Shane House@sghcantcopyAnalyst IMarch 25, 2010

MONTREAL - JANUARY 25:  Alexander Ovechkin #8 of the Eastern Conference All-Stars looks on from the bench area during a break in the 2009 NHL All-Star game at the Bell Centre on January 25, 2009 in Montreal, Canada. (Photo by Dave Sandford/Getty Images)
Dave Sandford/Getty Images

The first official NHL All-Star game was played during the 1947-48 season. The point of having the game was to give fans a chance to see the league's best duke it out in one game and see the NHL's stars all in one place.

For a while, it was thought of as a big event for the NHL. People from all around North America flocked to the game to see the best of the best play one another on the same sheet of ice.

But where did it all go wrong?

It is safe to say that for the last 15 years, the event that is the All-Star game has become a bit of a joke.

The skills competition can't even fill an arena anymore—and pretty much the same can be said for the All-Star game, as well.

Some experiments have come about: different events being held in the skills competition, old-timer games, changing the teams (East/West, North America/World), and the infinite young guns game. 

None has been able to gain the interest of fans.

To make matters worse, some of the elected All-Stars have begun to take the All-Star weekend off—which is an insult not only to the league, but also to the fans who voted for them. This behavior discredits the All-Star game as a whole.

If the players aren't willing to come out, what is the point of even having the All-Star game?

Well, I personally believe that the NHL needs to keep the All-Star game.

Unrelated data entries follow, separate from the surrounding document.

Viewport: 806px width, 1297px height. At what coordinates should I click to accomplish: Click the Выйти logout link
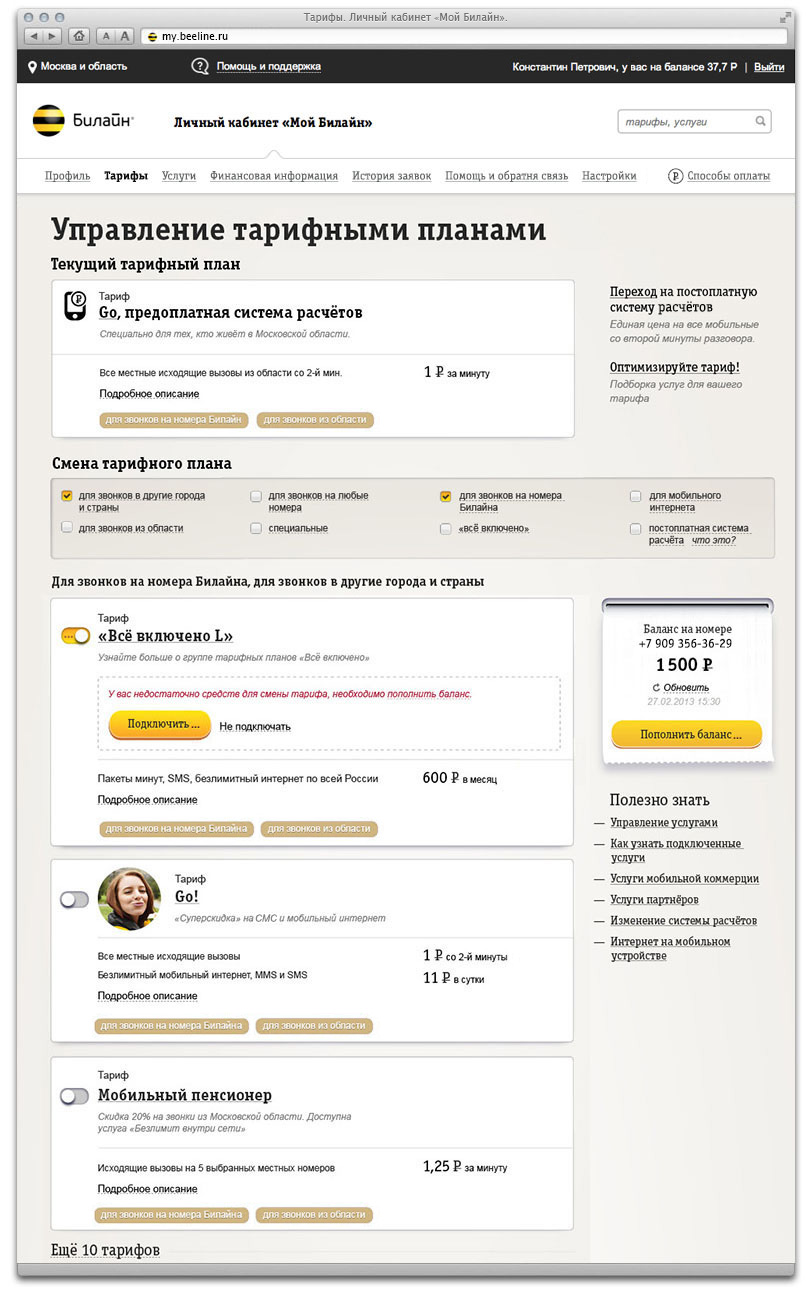[x=769, y=67]
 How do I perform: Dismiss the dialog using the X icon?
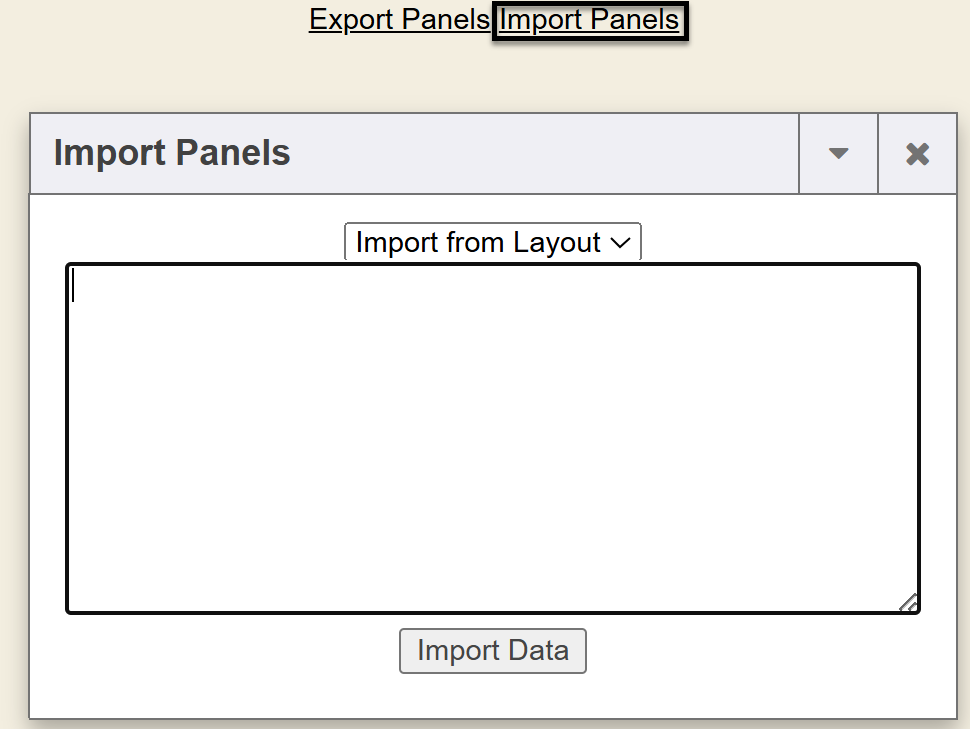(x=917, y=154)
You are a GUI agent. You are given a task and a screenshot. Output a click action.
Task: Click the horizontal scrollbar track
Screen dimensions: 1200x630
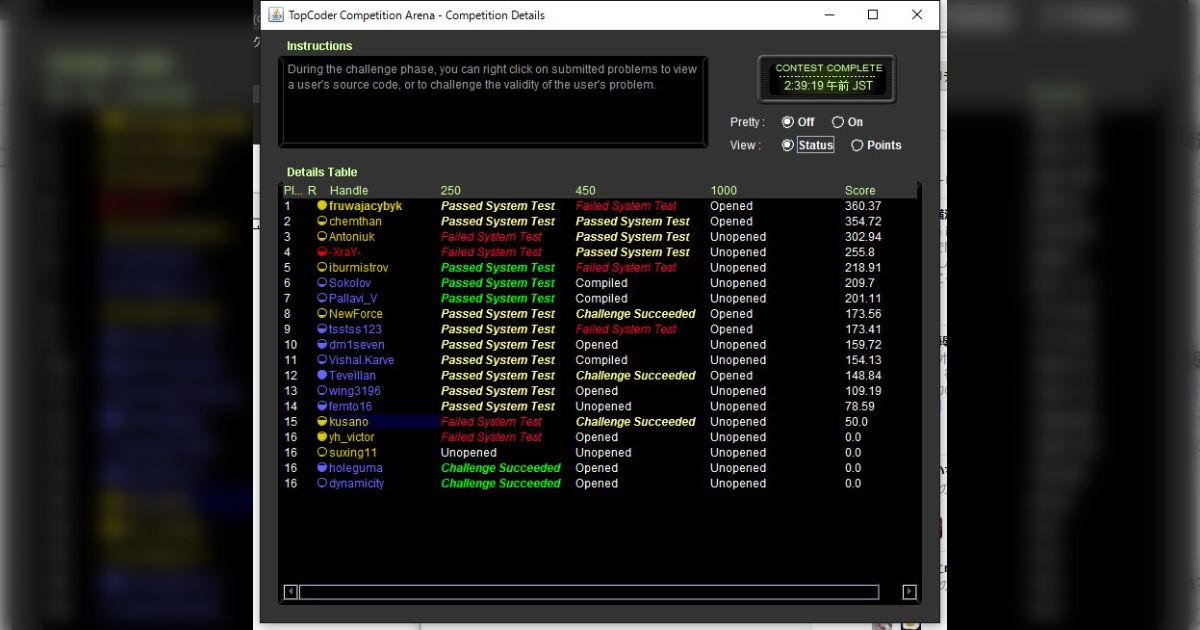pyautogui.click(x=588, y=592)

The league just needs to reinvent it and make it much more notable.

Plus, I am sure fans agree that no matter what the NHL does, the Winter Classic will always overshadow the All-Star game from here on out during the season.

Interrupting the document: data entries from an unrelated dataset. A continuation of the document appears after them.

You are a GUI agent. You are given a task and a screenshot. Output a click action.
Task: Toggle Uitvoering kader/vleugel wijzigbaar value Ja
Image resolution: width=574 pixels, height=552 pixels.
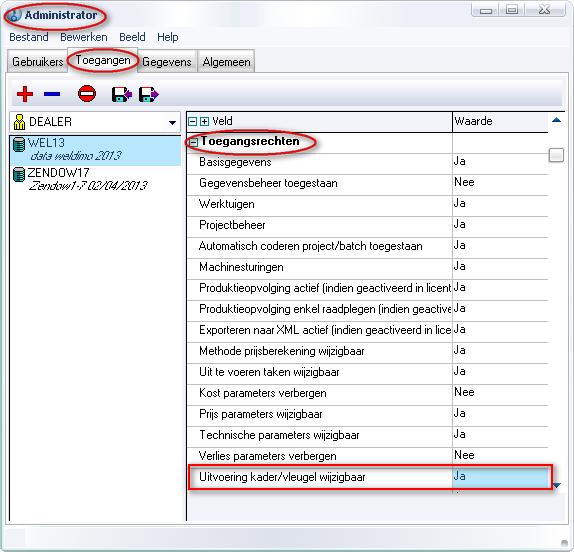[x=500, y=476]
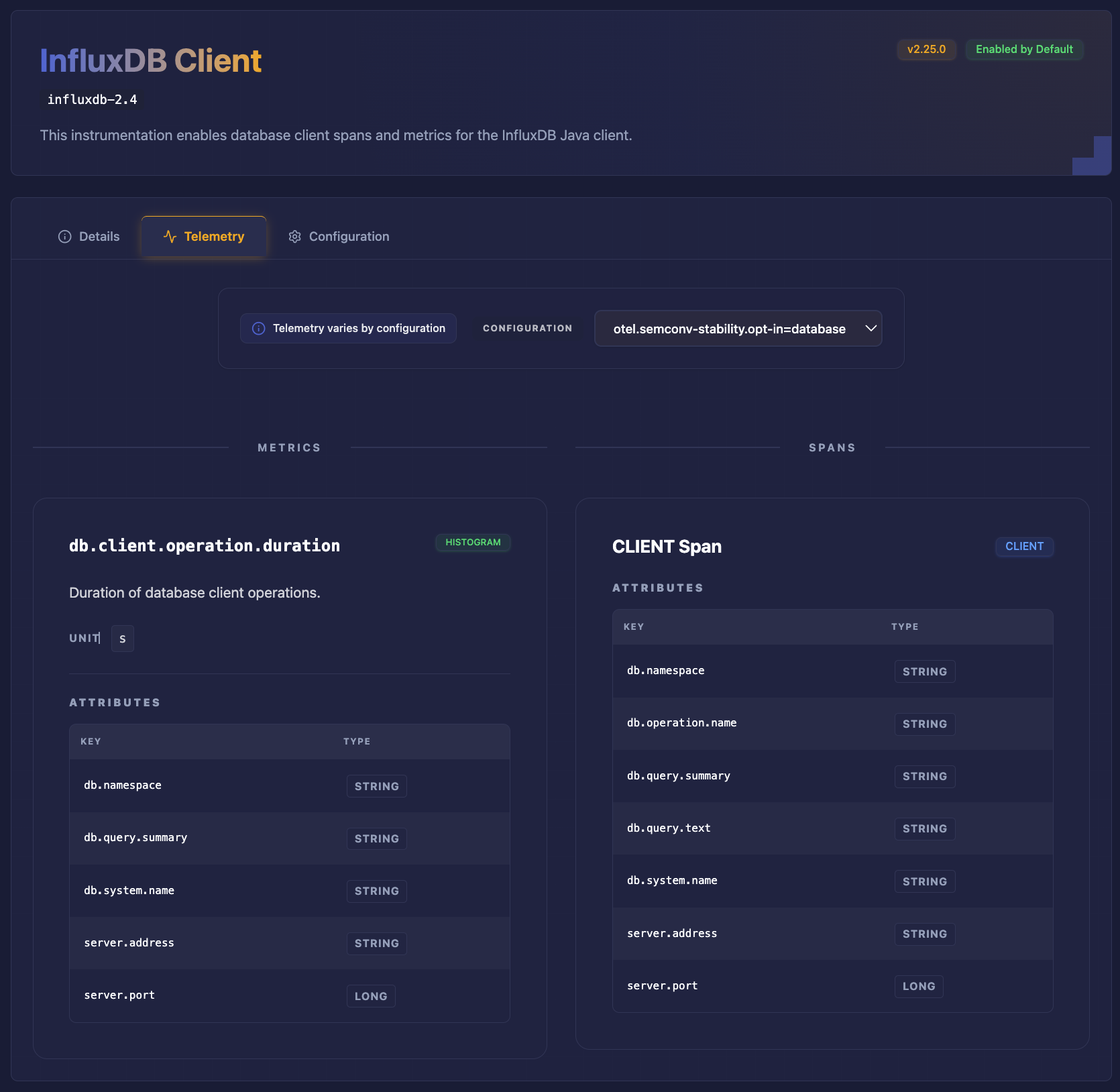Click db.operation.name in span attributes
The width and height of the screenshot is (1120, 1092).
681,723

So I say the NHL changes things up a bit: Schedule the All-Star game the weekend after the Stanley Cup Finals.

The league can make it a whole weekend event.

Have the awards ceremony Friday night, the Skills Competition on Saturday, then the All-Star game on Sunday.

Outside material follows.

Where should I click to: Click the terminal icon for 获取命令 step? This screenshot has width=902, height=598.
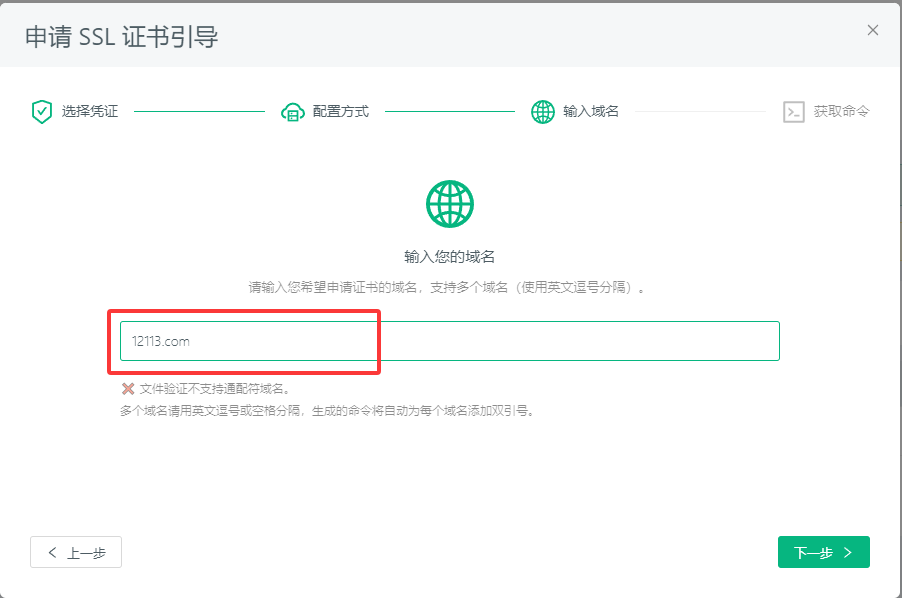coord(794,111)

The players will get a chance to heal, and they won't have to spend time away from their families. Also, the Stanley Cup-winning team can showcase the cup during the weekend, and the schedule won't have to be as squished—allowing more time between games.

The best part is, fans will have a chance to vote for players after seeing them play a full season.

It is only a suggestion, but I truly believe that if these changes were made, it would not only rejuvenate a game that has been lacking for so long, but it will also make the players much more willing to come out and participate.